# Problem with libreswan

## chl

I use an IPSEC VPN (PSK and Xauth) to connect to the terminal server in my office.

Due to the masking of openswan I have recently changed to libreswan.

On both computers I use, I have added the conn section (see below) that I used with openswan to the ipsec.conf of libreswan. 

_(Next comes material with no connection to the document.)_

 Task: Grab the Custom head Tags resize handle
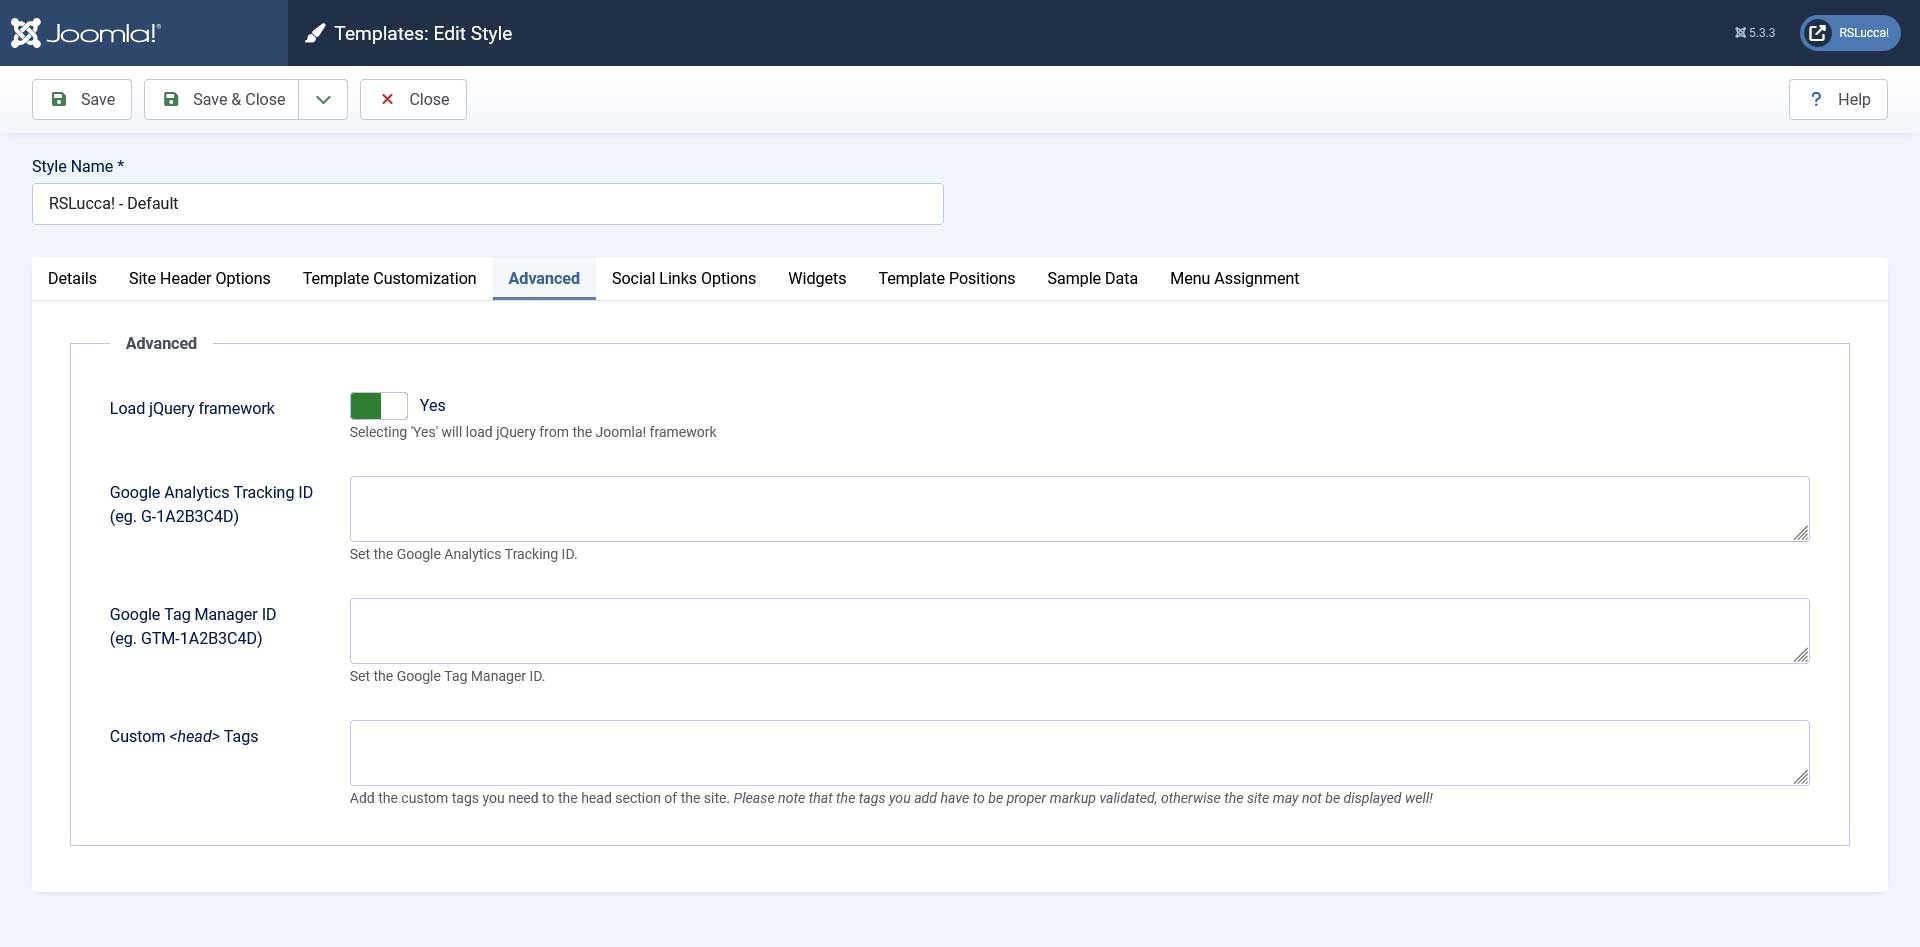click(1801, 777)
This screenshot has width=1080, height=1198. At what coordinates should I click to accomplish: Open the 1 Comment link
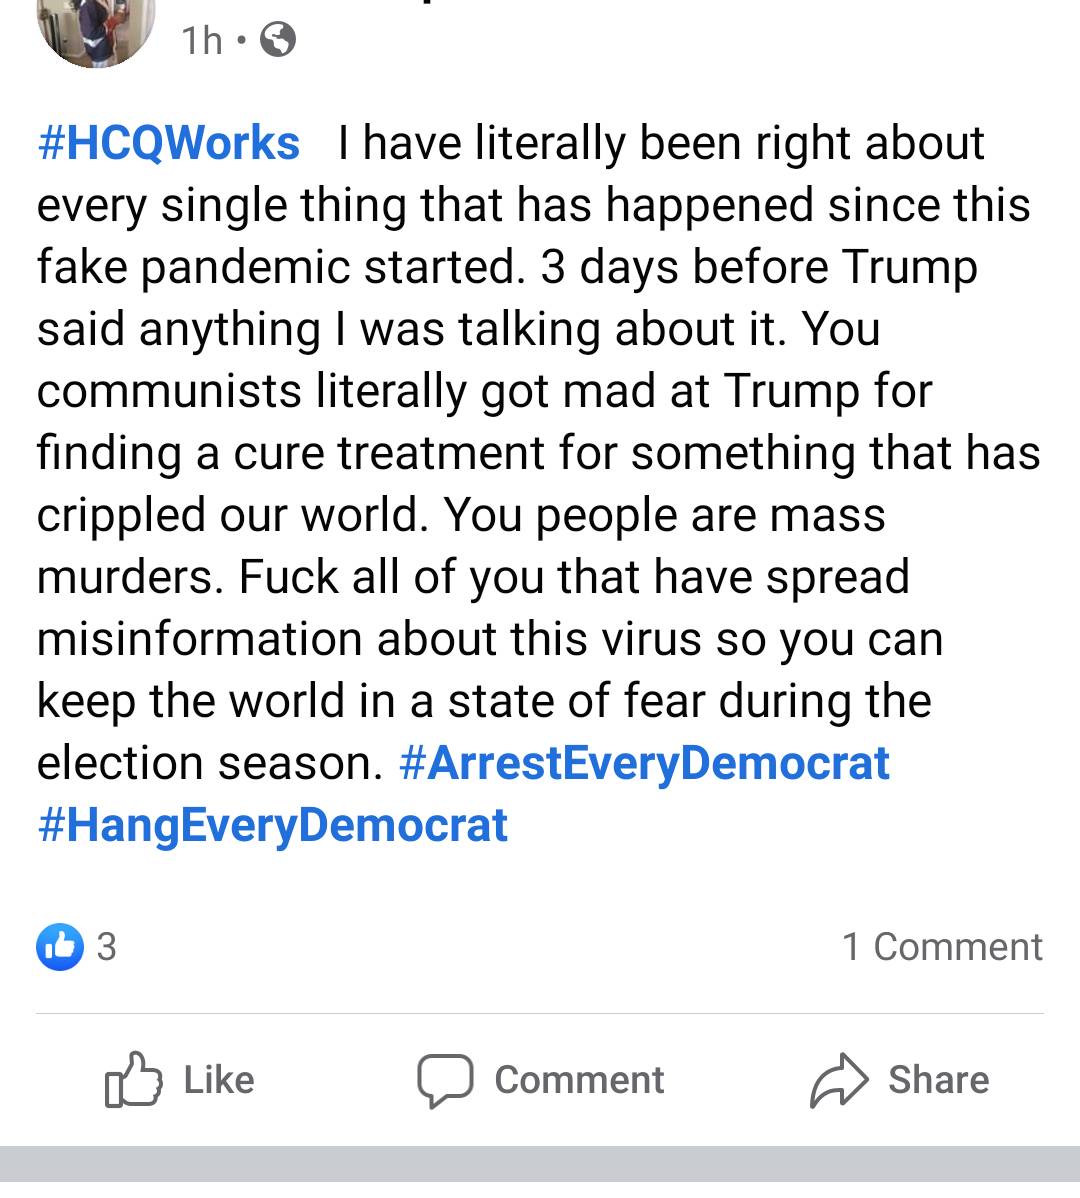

ipsec.secret remained unchanged.

```

conn office

    type=tunnel

    authby=secret

    auto=start

    ikelifetime=1h

    keylife=1h 

    left=%defaultroute 

    leftid=192.168.14.20

    right=xxx.xxx.xxx.xxx

    rightsubnet=192.168.13.0/24

    leftxauthclient=yes

    rightxauthserver=yes

    leftxauthusername=xxxxx

```

On one computer it works perfectly, on the other one I get the following error messages:

```

# ipsec setup start              

Redirecting to: systemctl start ipsec.service

# ipsec auto --up office

002 "office" #3: initiating Quick Mode PSK+ENCRYPT+TUNNEL+PFS+UP+XAUTH+IKEV2_ALLOW+SAREF_TRACK+IKE_FRAG_ALLOW {using isakmp#1 msgid:4c74d706 proposal=defaults pfsgroup=OAKLEY_GROUP_MODP1536}

117 "office" #3: STATE_QUICK_I1: initiate

003 "office" #3: ignoring informational payload IPSEC_RESPONDER_LIFETIME, msgid=4c74d706, length=28

003 "office" #3: up-host command exited with status 1

032 "office" #3: STATE_QUICK_I1: internal error

003 "office" #3: ignoring informational payload IPSEC_RESPONDER_LIFETIME, msgid=4c74d706, length=28

003 "office" #3: ERROR: netlink response for Add SA esp.ec97eed0@192.168.1.100 included errno 3: No such process

003 "office" #3: Warning: expected to find an existing IPsec SA - continuing as Add SA

003 "office" #3: up-host command exited with status 1

003 "office" #3: ERROR: netlink response for Del SA esp.a4006c20@xxx.xxx.xxx.xxx included errno 3: No such process

032 "office" #3: STATE_QUICK_I1: internal error

003 "office" #3: ignoring informational payload IPSEC_RESPONDER_LIFETIME, msgid=4c74d706, length=28

003 "office" #3: ERROR: netlink response for Add SA esp.ec97eed0@192.168.1.100 included errno 3: No such process

003 "office" #3: Warning: expected to find an existing IPsec SA - continuing as Add SA

003 "office" #3: up-host command exited with status 1

003 "office" #3: ERROR: netlink response for Del SA esp.a4006c20@xxx.xxx.xxx.xxx included errno 3: No such process

032 "office" #3: STATE_QUICK_I1: internal error

.....

```

Unfortunately I have no idea why it works on one computer but not the other. Any hints?

CHL

----------